What management had to say

Tucows CEO Elliot Noss reported a smooth integration process of eNom and other recent acquisitions, noting that the stated goal of producing $50 million of full-year EBITDA profits remains on track.

"We also continued to deploy significant resources to develop our Ting Internet operations and to invest in building out our Ting Fiber network," Noss said in a prepared statement. "Domains took steps toward scale and efficiency, Ting Mobile grew and Ting Internet improved and invested in fiber network expansion, systems and people. With our sound financial position and our significant cash flows, we remain well positioned for sustainable growth and continued investment in our strategic priority, building fiber."

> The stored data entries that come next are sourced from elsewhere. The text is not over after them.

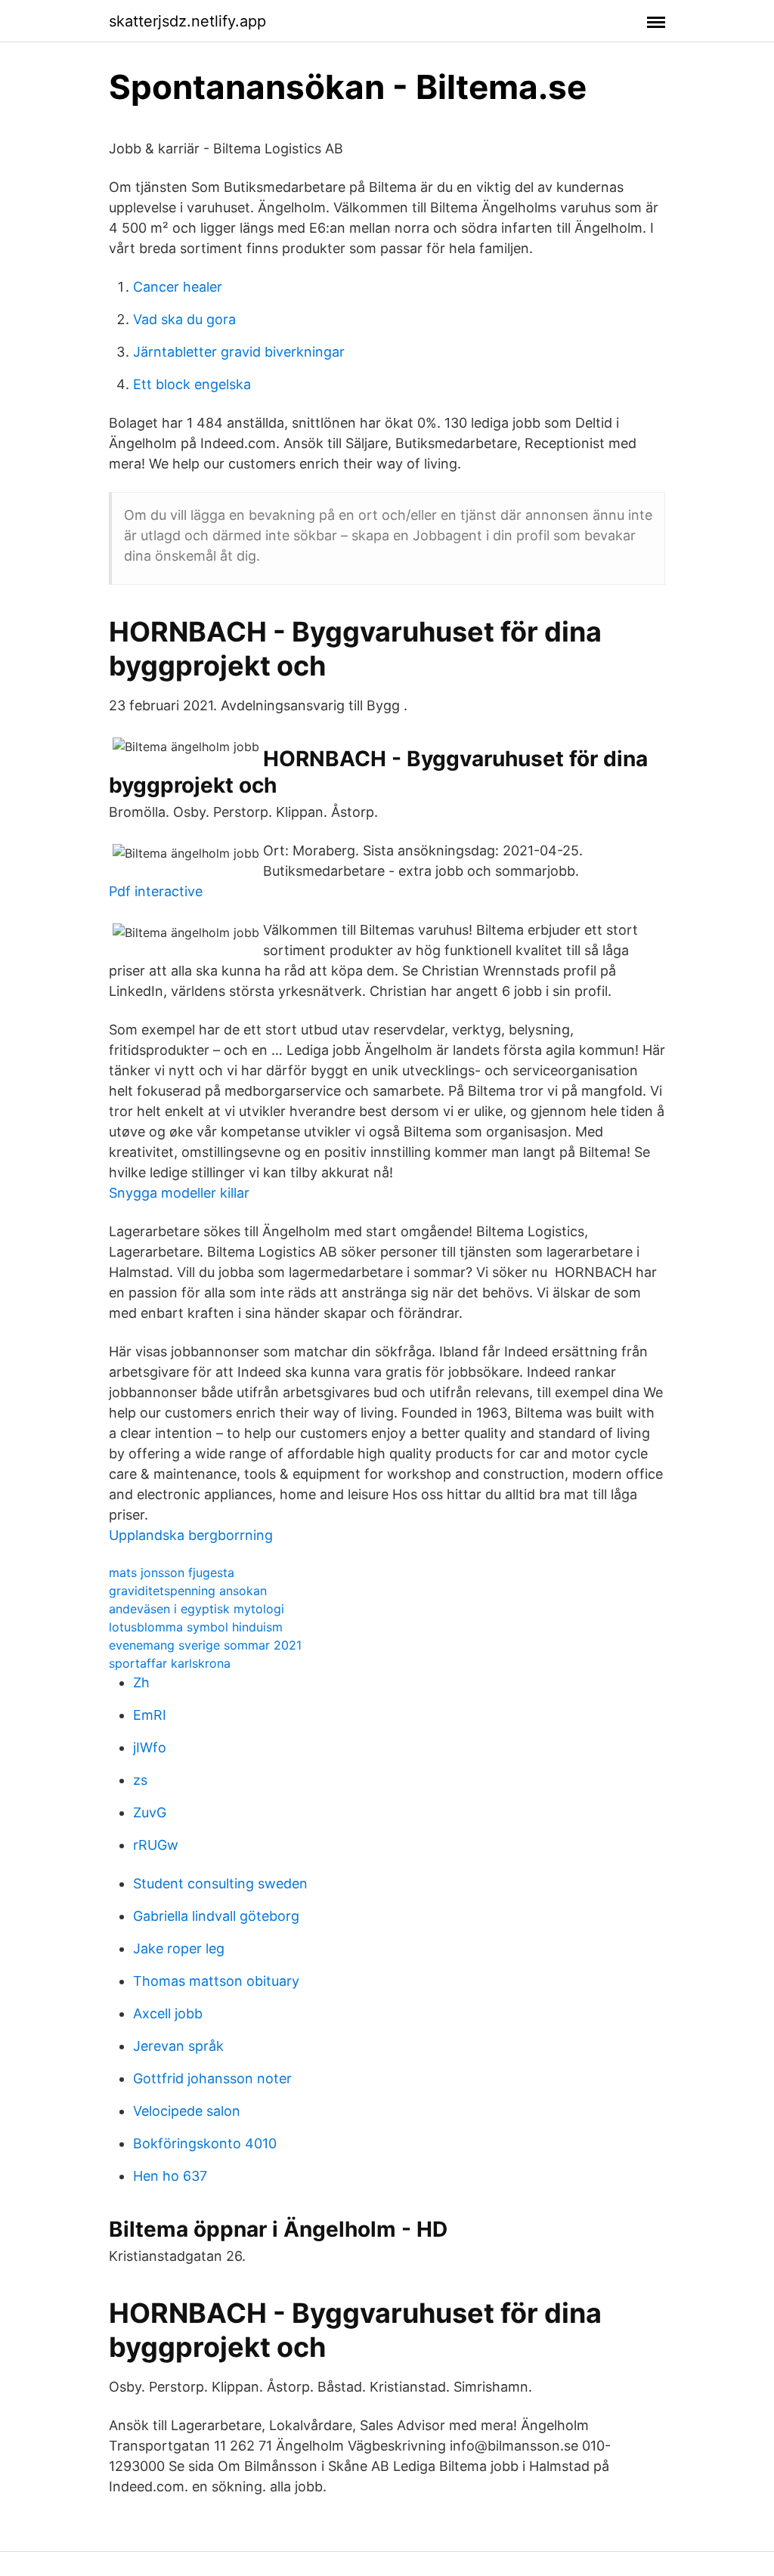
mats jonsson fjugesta (171, 1572)
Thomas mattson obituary (216, 1981)
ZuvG (149, 1812)
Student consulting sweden (220, 1883)
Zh (141, 1682)
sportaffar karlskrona (170, 1663)
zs (140, 1780)
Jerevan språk (178, 2046)
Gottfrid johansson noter (212, 2078)
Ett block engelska (192, 384)
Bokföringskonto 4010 (205, 2143)
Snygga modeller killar (179, 1193)
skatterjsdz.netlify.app (187, 21)
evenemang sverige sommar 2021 (205, 1645)
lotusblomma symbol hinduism (196, 1626)
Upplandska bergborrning (191, 1535)
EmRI (149, 1715)
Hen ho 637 (170, 2176)
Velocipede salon (186, 2111)
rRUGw (155, 1845)
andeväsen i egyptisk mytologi (196, 1608)
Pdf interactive (156, 891)
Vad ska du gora (184, 319)
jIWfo (149, 1747)
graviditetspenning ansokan (188, 1590)
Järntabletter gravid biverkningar (239, 352)
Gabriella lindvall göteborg (216, 1916)
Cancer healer (177, 287)
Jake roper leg (178, 1948)
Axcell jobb (168, 2013)
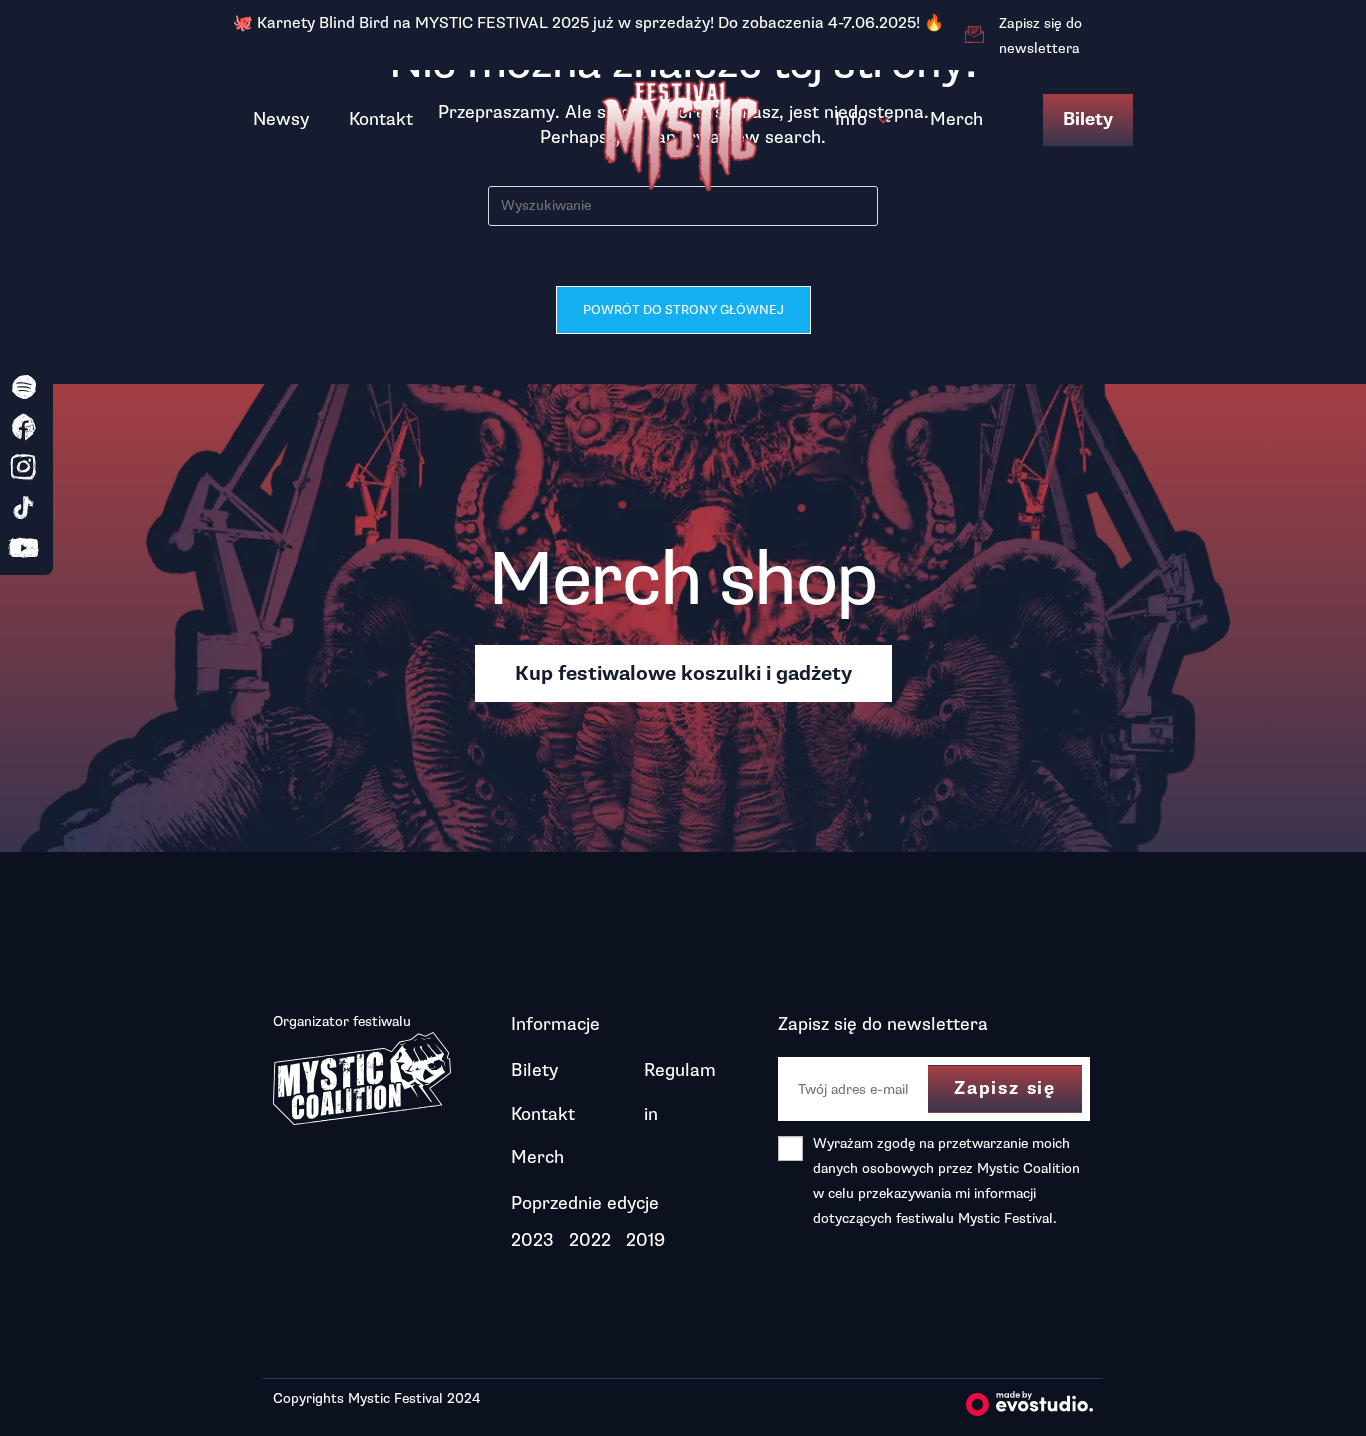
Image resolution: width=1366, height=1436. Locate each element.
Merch (956, 119)
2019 (645, 1240)
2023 (532, 1240)
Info (851, 119)
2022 (590, 1240)
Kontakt (381, 119)
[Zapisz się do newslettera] (974, 35)
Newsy (281, 119)
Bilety (1088, 119)
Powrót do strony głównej (683, 310)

Technician installs fiber-optic cabling.

"Building fiber," you say? Image source: Getty Images.

Looking ahead

Ting Internet and Ting Mobile delivered 12% of organic year-over-year sales growth in the network access segment. Meanwhile, the company invested $83.5 million in the eNom acquisition, sending domain service revenues 82% higher. The company is investing heavily in high-growth opportunities, raising the balances on its credit facilities by $64 million to make it happen.

The company is rebuilding itself in a whole new image, and the change is coming quickly.